Sí, casi, hay cosas que ni siquiera tú podrías ser capaz de concederme por mucho que te empeñes. No te apures, tengo repleta la reserva de cosas que me diste.
La libertad sobre todo, la de tomar las decisiones basándome en mi propio criterio, aunque no siempre fuese el acertado, enseñándome que la equivocación forma parte del proceso ingrato de seguir adelante. Me enseñaste lo importante de ser yo. Que la envidia, algunas veces, es sana, que en la mayor parte de las ocasiones es mejor vivir caminando, no corriendo. Y fue por ti que no me perdí entre un montón de palabras gastadas, las de ella, las de ellos, las que siempre emplean con pericia de relojero para llevarte hasta allí, hasta el sitio donde hay gritos y donde hay pasos, donde hay miedo.

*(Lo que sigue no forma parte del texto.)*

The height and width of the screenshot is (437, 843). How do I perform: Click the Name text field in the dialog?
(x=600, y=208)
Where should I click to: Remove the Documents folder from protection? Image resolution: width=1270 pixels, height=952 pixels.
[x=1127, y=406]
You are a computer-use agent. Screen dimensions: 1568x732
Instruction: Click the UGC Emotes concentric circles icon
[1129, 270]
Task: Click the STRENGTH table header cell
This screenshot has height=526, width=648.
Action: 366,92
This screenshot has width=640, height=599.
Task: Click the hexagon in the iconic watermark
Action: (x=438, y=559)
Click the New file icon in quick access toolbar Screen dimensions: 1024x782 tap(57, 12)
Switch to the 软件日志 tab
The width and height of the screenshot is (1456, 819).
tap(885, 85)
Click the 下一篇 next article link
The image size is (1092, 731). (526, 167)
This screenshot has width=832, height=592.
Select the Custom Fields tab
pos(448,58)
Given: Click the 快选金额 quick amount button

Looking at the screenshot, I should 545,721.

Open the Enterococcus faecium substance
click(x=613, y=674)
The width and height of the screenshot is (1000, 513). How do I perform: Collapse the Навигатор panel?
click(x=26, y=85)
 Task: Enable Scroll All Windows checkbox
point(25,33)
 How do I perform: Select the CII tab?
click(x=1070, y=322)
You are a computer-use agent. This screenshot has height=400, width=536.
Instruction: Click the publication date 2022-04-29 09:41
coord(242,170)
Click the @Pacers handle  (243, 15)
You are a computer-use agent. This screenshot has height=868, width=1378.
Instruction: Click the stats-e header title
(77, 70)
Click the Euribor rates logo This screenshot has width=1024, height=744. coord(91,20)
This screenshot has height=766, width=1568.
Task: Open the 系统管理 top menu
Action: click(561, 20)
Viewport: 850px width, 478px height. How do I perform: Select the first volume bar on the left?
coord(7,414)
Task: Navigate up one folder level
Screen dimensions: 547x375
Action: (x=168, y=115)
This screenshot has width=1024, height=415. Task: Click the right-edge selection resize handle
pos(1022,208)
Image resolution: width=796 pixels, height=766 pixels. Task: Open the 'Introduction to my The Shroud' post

Que de los gritos conseguimos escapar, que el miedo nos ronda de vez en cuando.
Comprendiste a todos y cada uno de los Isaac que pasaron a tu lado, al que le dijo a su profesora de parvulitos que eras homosexual porque te gustaban los hombres, al que te robó las llaves de la empresa para falsificar las notas de media Universidad Laboral, el que se gastó la mitad de tu sueldo en llamadas telefónicas porque se había enamorado de alguien a quien nunca había visto.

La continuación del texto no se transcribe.